[Stored records]
————
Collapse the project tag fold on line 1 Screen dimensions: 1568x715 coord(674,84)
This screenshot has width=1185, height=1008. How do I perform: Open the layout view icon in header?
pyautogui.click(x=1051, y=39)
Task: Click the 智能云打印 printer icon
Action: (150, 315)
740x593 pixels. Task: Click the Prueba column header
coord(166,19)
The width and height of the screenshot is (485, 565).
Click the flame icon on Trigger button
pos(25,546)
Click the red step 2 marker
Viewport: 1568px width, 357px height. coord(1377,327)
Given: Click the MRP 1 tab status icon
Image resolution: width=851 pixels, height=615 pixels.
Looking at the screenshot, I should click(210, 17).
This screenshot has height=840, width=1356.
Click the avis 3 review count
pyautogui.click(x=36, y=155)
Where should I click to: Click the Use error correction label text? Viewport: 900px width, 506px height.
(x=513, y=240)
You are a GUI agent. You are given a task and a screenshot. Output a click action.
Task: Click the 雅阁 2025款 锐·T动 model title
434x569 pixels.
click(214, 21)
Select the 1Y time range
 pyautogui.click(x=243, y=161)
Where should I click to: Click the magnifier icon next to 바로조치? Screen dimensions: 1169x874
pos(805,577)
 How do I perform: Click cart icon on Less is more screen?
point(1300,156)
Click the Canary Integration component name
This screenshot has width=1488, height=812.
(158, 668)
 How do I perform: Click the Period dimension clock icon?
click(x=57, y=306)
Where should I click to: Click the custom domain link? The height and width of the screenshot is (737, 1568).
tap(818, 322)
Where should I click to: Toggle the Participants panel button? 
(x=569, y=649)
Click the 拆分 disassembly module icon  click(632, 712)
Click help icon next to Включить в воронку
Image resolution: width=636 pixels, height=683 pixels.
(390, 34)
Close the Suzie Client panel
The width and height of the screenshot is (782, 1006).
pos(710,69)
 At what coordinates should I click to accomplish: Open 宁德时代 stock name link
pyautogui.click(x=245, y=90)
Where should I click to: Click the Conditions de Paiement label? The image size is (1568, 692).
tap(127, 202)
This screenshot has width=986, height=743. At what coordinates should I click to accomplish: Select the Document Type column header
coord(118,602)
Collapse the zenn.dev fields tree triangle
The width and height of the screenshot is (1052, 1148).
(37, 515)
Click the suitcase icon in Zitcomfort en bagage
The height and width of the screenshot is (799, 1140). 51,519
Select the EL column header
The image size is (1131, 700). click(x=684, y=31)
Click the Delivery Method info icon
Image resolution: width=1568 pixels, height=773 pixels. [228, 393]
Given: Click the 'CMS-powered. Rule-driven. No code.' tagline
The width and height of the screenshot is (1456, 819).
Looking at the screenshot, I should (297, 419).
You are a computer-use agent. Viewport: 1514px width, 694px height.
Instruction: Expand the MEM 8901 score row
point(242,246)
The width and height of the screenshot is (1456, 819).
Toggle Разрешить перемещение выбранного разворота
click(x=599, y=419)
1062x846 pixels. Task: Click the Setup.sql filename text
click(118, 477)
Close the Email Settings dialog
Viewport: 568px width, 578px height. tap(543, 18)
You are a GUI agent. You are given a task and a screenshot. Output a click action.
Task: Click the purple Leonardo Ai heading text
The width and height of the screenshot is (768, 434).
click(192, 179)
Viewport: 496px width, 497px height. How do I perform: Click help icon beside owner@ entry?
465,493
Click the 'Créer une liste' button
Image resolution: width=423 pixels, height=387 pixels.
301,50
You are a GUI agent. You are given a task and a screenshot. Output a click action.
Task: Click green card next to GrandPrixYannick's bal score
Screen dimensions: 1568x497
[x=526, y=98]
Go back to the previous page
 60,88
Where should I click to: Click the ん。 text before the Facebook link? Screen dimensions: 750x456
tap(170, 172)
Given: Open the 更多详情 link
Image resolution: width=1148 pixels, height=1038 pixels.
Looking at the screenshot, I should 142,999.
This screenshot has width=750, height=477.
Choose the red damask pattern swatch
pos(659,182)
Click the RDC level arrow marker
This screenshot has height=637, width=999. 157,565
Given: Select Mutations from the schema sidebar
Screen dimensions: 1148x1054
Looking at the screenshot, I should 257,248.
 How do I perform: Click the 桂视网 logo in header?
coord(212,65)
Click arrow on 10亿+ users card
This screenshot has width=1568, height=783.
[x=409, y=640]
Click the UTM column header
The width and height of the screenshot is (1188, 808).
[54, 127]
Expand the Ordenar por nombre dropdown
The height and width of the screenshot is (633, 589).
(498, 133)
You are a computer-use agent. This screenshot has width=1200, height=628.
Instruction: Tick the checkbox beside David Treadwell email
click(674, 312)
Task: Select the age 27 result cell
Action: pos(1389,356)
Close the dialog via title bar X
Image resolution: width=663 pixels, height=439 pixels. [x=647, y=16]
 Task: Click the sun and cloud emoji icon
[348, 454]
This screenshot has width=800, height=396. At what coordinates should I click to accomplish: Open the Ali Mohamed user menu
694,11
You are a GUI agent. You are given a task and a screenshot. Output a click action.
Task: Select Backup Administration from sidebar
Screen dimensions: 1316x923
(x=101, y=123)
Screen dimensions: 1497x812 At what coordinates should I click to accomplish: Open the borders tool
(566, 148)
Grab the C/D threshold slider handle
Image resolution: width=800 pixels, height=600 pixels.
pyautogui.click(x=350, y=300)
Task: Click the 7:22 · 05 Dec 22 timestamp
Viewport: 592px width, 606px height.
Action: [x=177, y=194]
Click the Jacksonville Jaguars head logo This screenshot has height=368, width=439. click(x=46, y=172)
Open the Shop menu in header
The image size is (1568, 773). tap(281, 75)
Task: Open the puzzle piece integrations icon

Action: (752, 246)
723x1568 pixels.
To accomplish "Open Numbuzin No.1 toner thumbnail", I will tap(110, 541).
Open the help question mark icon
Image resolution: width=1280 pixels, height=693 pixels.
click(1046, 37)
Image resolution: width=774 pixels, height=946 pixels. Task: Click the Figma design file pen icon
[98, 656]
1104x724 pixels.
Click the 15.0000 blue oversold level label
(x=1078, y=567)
————
Set the data down again in full, exactly as given.

> [RESULT FOR THIS EXERCISE]:
Collapse the project tag fold on line 1 Screen dimensions: 1568x715 coord(674,84)
This screenshot has width=1185, height=1008. How do I perform: Open the layout view icon in header?
pyautogui.click(x=1051, y=39)
Task: Click the 智能云打印 printer icon
Action: (150, 315)
740x593 pixels. Task: Click the Prueba column header
coord(166,19)
The width and height of the screenshot is (485, 565).
Click the flame icon on Trigger button
pos(25,546)
Click the red step 2 marker
Viewport: 1568px width, 357px height. coord(1377,327)
Given: Click the MRP 1 tab status icon
Image resolution: width=851 pixels, height=615 pixels.
Looking at the screenshot, I should click(210, 17).
This screenshot has height=840, width=1356.
Click the avis 3 review count
pyautogui.click(x=36, y=155)
Where should I click to: Click the Use error correction label text? Viewport: 900px width, 506px height.
(x=513, y=240)
You are a GUI agent. You are given a task and a screenshot. Output a click action.
Task: Click the 雅阁 2025款 锐·T动 model title
434x569 pixels.
click(214, 21)
Select the 1Y time range
 pyautogui.click(x=243, y=161)
Where should I click to: Click the magnifier icon next to 바로조치? Screen dimensions: 1169x874
pos(805,577)
 How do I perform: Click cart icon on Less is more screen?
point(1300,156)
Click the Canary Integration component name
This screenshot has width=1488, height=812.
(158, 668)
 How do I perform: Click the Period dimension clock icon?
click(x=57, y=306)
Where should I click to: Click the custom domain link? The height and width of the screenshot is (737, 1568).
tap(818, 322)
Where should I click to: Toggle the Participants panel button? 
(x=569, y=649)
Click the 拆分 disassembly module icon  click(632, 712)
Click help icon next to Включить в воронку
Image resolution: width=636 pixels, height=683 pixels.
(390, 34)
Close the Suzie Client panel
The width and height of the screenshot is (782, 1006).
pos(710,69)
 At what coordinates should I click to accomplish: Open 宁德时代 stock name link
pyautogui.click(x=245, y=90)
Where should I click to: Click the Conditions de Paiement label? The image size is (1568, 692).
tap(127, 202)
This screenshot has width=986, height=743. At what coordinates should I click to accomplish: Select the Document Type column header
coord(118,602)
Collapse the zenn.dev fields tree triangle
The width and height of the screenshot is (1052, 1148).
(37, 515)
Click the suitcase icon in Zitcomfort en bagage
The height and width of the screenshot is (799, 1140). 51,519
Select the EL column header
The image size is (1131, 700). click(x=684, y=31)
Click the Delivery Method info icon
Image resolution: width=1568 pixels, height=773 pixels. [228, 393]
Given: Click the 'CMS-powered. Rule-driven. No code.' tagline
The width and height of the screenshot is (1456, 819).
Looking at the screenshot, I should (297, 419).
You are a computer-use agent. Viewport: 1514px width, 694px height.
Instruction: Expand the MEM 8901 score row
point(242,246)
The width and height of the screenshot is (1456, 819).
Toggle Разрешить перемещение выбранного разворота
click(x=599, y=419)
1062x846 pixels. Task: Click the Setup.sql filename text
click(118, 477)
Close the Email Settings dialog
Viewport: 568px width, 578px height. tap(543, 18)
You are a GUI agent. You are given a task and a screenshot. Output a click action.
Task: Click the purple Leonardo Ai heading text
The width and height of the screenshot is (768, 434).
click(192, 179)
Viewport: 496px width, 497px height. How do I perform: Click help icon beside owner@ entry?
465,493
Click the 'Créer une liste' button
Image resolution: width=423 pixels, height=387 pixels.
301,50
You are a GUI agent. You are given a task and a screenshot. Output a click action.
Task: Click green card next to GrandPrixYannick's bal score
Screen dimensions: 1568x497
[x=526, y=98]
Go back to the previous page
 60,88
Where should I click to: Click the ん。 text before the Facebook link? Screen dimensions: 750x456
tap(170, 172)
Given: Open the 更多详情 link
Image resolution: width=1148 pixels, height=1038 pixels.
Looking at the screenshot, I should 142,999.
This screenshot has width=750, height=477.
Choose the red damask pattern swatch
pos(659,182)
Click the RDC level arrow marker
This screenshot has height=637, width=999. 157,565
Given: Select Mutations from the schema sidebar
Screen dimensions: 1148x1054
Looking at the screenshot, I should 257,248.
 How do I perform: Click the 桂视网 logo in header?
coord(212,65)
Click arrow on 10亿+ users card
This screenshot has width=1568, height=783.
[x=409, y=640]
Click the UTM column header
The width and height of the screenshot is (1188, 808).
[54, 127]
Expand the Ordenar por nombre dropdown
The height and width of the screenshot is (633, 589).
(498, 133)
You are a computer-use agent. This screenshot has width=1200, height=628.
Instruction: Tick the checkbox beside David Treadwell email
click(674, 312)
Task: Select the age 27 result cell
Action: pos(1389,356)
Close the dialog via title bar X
Image resolution: width=663 pixels, height=439 pixels. [x=647, y=16]
 Task: Click the sun and cloud emoji icon
[348, 454]
This screenshot has width=800, height=396. At what coordinates should I click to accomplish: Open the Ali Mohamed user menu
694,11
You are a GUI agent. You are given a task and a screenshot. Output a click action.
Task: Select Backup Administration from sidebar
Screen dimensions: 1316x923
(x=101, y=123)
Screen dimensions: 1497x812 At what coordinates should I click to accomplish: Open the borders tool
(566, 148)
Grab the C/D threshold slider handle
Image resolution: width=800 pixels, height=600 pixels.
pyautogui.click(x=350, y=300)
Task: Click the 7:22 · 05 Dec 22 timestamp
Viewport: 592px width, 606px height.
Action: [x=177, y=194]
Click the Jacksonville Jaguars head logo This screenshot has height=368, width=439. click(x=46, y=172)
Open the Shop menu in header
The image size is (1568, 773). tap(281, 75)
Task: Open the puzzle piece integrations icon

Action: (752, 246)
723x1568 pixels.
To accomplish "Open Numbuzin No.1 toner thumbnail", I will tap(110, 541).
Open the help question mark icon
Image resolution: width=1280 pixels, height=693 pixels.
click(1046, 37)
Image resolution: width=774 pixels, height=946 pixels. Task: Click the Figma design file pen icon
[98, 656]
1104x724 pixels.
Click the 15.0000 blue oversold level label
(x=1078, y=567)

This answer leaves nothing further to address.